Jargon-o-matic
Listen. Do you hear it? Do you hear the souls of normal-speaking people being heaped onto a raging funeral pyre of jargon and timidity? No? Perhaps then you are part of the herd. Maybe you've tried to use direct, clever ,sometimes challenging methods of designing and speaking. Maybe you've fought the good fight with the corporate higher-ups. But if you can't hear, or don't see the mighty roar of empty words all around us you have fallen too deep into the abyss.
It always amazes me how people in power, with authority and education and the skill and the savvy to rise to lofty positions seem to cower in fear when communicating with their customers. The fear of alienating or challenging people sends them into a shell of corporate nonsense. To wit:
Our core competencies distinguish the company from other service providers and include ... building and maintaining added value partnerships that deliver consistent service quality. These core competencies deliver value for all our stakeholders and enable the company to delight customers.
This comes from what may easily be my new favorite site called Weasel Words. Speaking as a customer, there's nothing I love more than a core competency. Nothing tells me what makes you special like repeating four times that you have a core competency. I assume by core competency you mean, what it is you do? Making widgets, or doing this or that as my "partner." I am so undeniably delighted!
Ugh.
What disease is it that has symptoms like this? Is it laziness, or wrath or one of the other deadly sins? Mostly it's fear. Fear that challenging people will turn them away. Fear that not pandering to the lowest common denominator equals a communications failure. However, in reality, the lowest common denominator usually doesn't build your successes. People that answer challenges or are actively engaged in what you are saying and doing are where you build success. These supposed partnerships are only built through both people working on something.
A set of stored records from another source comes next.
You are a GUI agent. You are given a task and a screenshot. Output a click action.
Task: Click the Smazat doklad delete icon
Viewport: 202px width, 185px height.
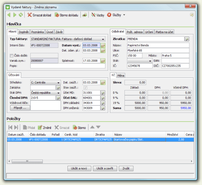pos(29,15)
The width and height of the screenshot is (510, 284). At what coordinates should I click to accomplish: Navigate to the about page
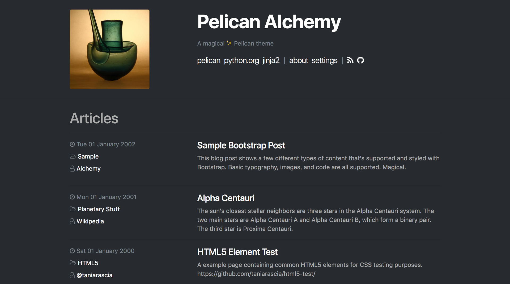pos(299,61)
Talking at someone and talking with someone are two entirely different things.
Perhaps as designers we need to understand that the corporate jargon foisted on the world by lawyers and MBAs isn't going away terribly soon. But we can start by translating one of their phrases into something that helps them understand what it is we should be doing. When they say they want a "call to action," we need to tell them that what they want is to challenge their audience. Otherwise all we will do is encourage stakeholders to leverage the synergies that will help us all partner in a way that produces value and high quality results.
Oy. If you need me I'll be the one flinging himself off a bridge.